• _VOTRE OBJECTIF_:
Selon le texte sur la filière photovoltaïque, en quel lieu et à quelle date le Syndicat des énergies renouvelables organise-t-il son colloque national sur le solaire photovoltaïque ?

───── TEXTE FOURNI ─────

"Le solaire est présenté comme un bouc émissaire", regrette Jérémy Simon (SER)

En amont de son colloque national sur le solaire photovoltaïque, organisé le 20 mai à Bordeaux, le Syndicat des énergies renouvelables s'alarme des attaques dont la filière ferait l'objet. XPair s'est entretenu avec son délégué général adjoint, Jérémy Simon, alors que plusieurs propositions de loi en cours de discussion à l'Assemblée nationale font planer des menaces au-dessus des professionnels du secteur.
XPair : À quelques jours du colloque que vous lui consacrez, comment décririez-vous la situation de la filière photovoltaïque française ?
Jérémy Simon :
Selon vous, en quoi consistent ces attaques ?
J. S. : Sur les installations au sol, il y a eu des risques à la faveur de la proposition de loi de Pascal Lecamp (Modem) sur le partage de la valeur de terres agricoles et visant à "assurer le développement raisonné et juste de l’agrivoltaïsme". Après la promulgation de la loi Aper (Accélération de la production d'énergies renouvelables), on s’était résolu au fait qu’il y avait désormais un cadre mais avec un trou dans la raquette.
Nous avons alerté sur le fait que cette PPL était l’occasion de revenir sur la loi Aper en instaurant un seuil minimal pour les installations agrivoltaïques. Le texte est finalement sorti du calendrier parlementaire ; la menace s’est éloignée mais le solaire au sol fait face à d'autres dangers.
Sur le solaire en toiture, plusieurs PPL sont discutées en ce moment, dont celle d’Harold Huwart (Liot) sur la simplification de l'urbanisme et du logement (voir ci-dessous), qui veut revenir sur les obligations de solarisation des façades et des parkings. Nous sommes très inquiets sur l’atterrissage de ce texte car on s’oriente vers un détricotage des avancées obtenues par la loi Aper.
"On se demande où et quand tout cela va s’arrêter. Tous les acquis obtenus, on est en train de les perdre."
L’Assemblée nationale a voté des amendements pour supprimer la disposition prévoyant de relever de 500 à 1.100 m² le seuil d'obligation de solarisation des bâtiments. C'est positif et cela traduit un retour à la raison.
Mais comme je le disais, quand une menace s’éloigne, une autre apparaît sous la forme d'un amendement déposé par Olivia Grégoire (EPR), qui substitue à l'obligation de solarisation des parkings une obligation portant soit sur la solarisation, soit sur la plantation d'arbres à large canopée, soit sur un mix des deux.
Par conséquent, il n'existe plus aucune obligation formelle de solarisation pour ces parkings, puisqu'il suffira d'y planter des arbres pour se mettre en conformité avec la loi. C'est le résultat d'un lobby constant et significatif de la grande distribution qui veut protéger la valeur de ses réserves foncières.

───── ENTRÉES ─────

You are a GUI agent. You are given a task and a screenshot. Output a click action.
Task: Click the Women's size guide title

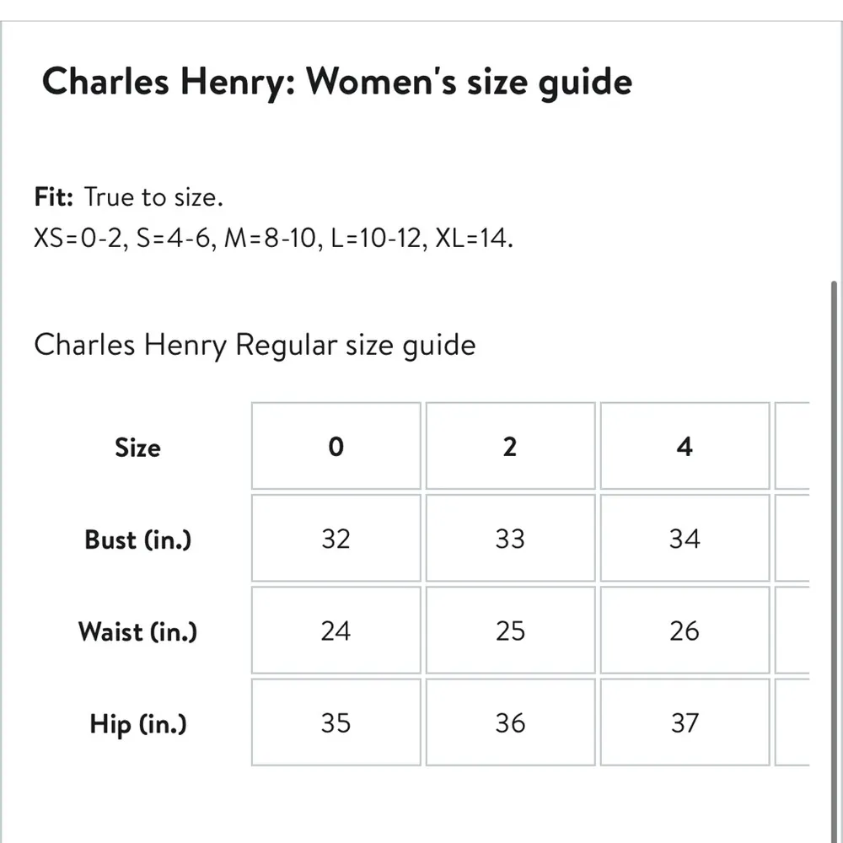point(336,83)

─────
───── ENTRÉES ─────

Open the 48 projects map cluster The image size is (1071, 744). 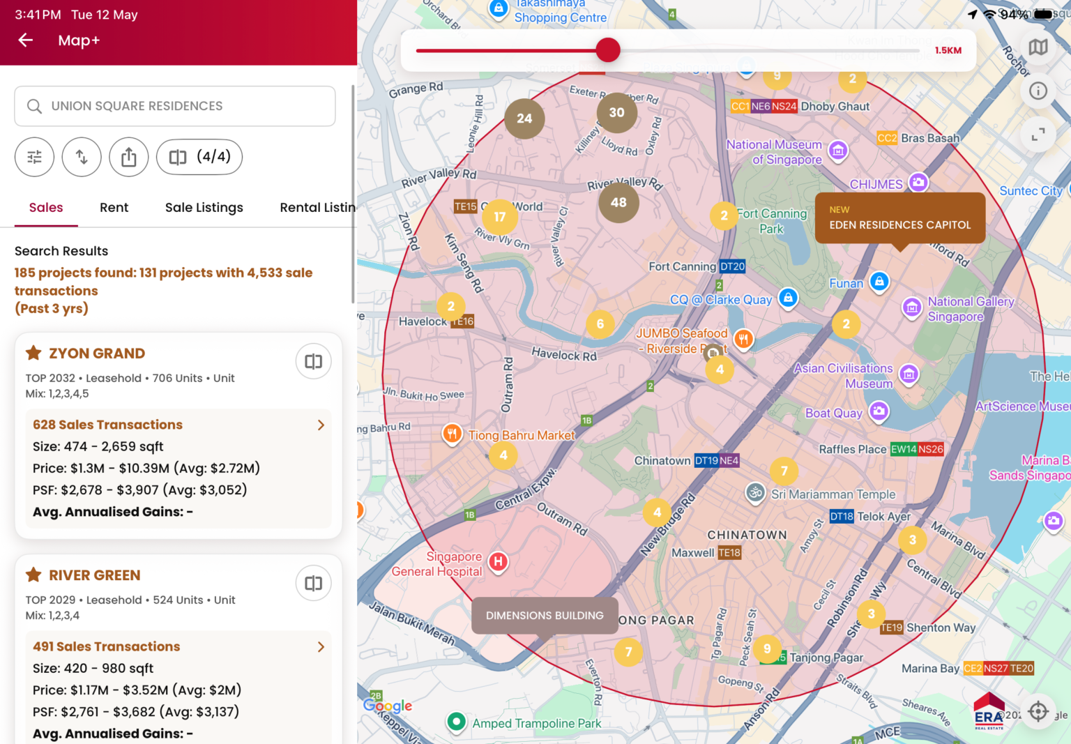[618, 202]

─────

• _RÉSULTAT_:
À Bordeaux, le 20 mai.